Togetherness Is Hand-In-Hand
The most effective approach to maintaining meaningful connection combines compassion with empathy. This is a very powerful combination of love that deepens connection and relationships. Compassion and empathy allow us to walk alongside each other and create the bonds referred to in Maslow’s Hierarchy of needs – Those of Belonging and Social Connection.
Compassion is a form of love. It is lived out daily by recognizing, accepting our shared humanity and treating ourselves and others with loving-kindness. Compassion is also shown by taking action in the face of suffering. Compassion allows for love to be shared on equal terms with each person giving and receiving.
Empathy is a powerful tool and skill set of compassion. It allows us to understand what someone is experiencing and reflect back that understanding. Empathy is not walking in someone else’s shoes for how can we truly understand all of the nuances of someone else's life experience without clouding it with our own prejudice and experience.
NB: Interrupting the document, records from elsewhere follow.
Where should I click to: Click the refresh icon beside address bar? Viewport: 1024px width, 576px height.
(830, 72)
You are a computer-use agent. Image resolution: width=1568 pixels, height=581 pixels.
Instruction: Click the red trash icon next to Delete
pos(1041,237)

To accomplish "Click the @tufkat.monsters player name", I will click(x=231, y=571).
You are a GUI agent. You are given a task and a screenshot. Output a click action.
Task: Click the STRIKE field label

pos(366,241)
Empathy is the practice of understanding others' emotions. It is not trying to experience them. Effective empathy takes an emotional perspective by actively listening without judgment, believing what we are told, and recognizing and communicating emotions.
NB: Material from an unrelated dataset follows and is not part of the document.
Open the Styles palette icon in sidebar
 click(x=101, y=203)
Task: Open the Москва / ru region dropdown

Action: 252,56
The greatest treasure of human connection are the stories we share. The stories shared with us and the stories we share with others are gold. We love stories! We share them on social media. We tell them around tables, campfires, and over coffee. We read them in books and watch them on screens. However, the mishandling of a story entrusted to us or that we have entrusted to someone else can sever the bonds of even the deepest connections.
Some stories are easy to tell and some stories it takes a great deal of trust to share. Be a good steward of your story and a good steward of the stories with which you are entrusted. Protect the stories of others. They are treasures to be guarded. Recognize the courage it took for someone to share their story with you.
It requires great reciprocal vulnerability to share stories. The more vulnerable you are with each other the deeper the relationship becomes. This is because it requires more love and trust. Trust is layered and is given and received over time. Be a good steward of your own story. Be vulnerable enough to share with a trusted friend or therapist.
There is a lot of courage involved in creating and maintaining human connection. The courage to have the confidence to strike out to make contact with someone. The courage to walk alongside someone and maintain a relationship. The courage to deepen trust by protecting someone’s story. Human connection is well worth the uncertainty, risk and exposure and it is one of our basic needs. Human connection provides us with a sense of belonging, emotional support and physical health benefits. We Belong Together!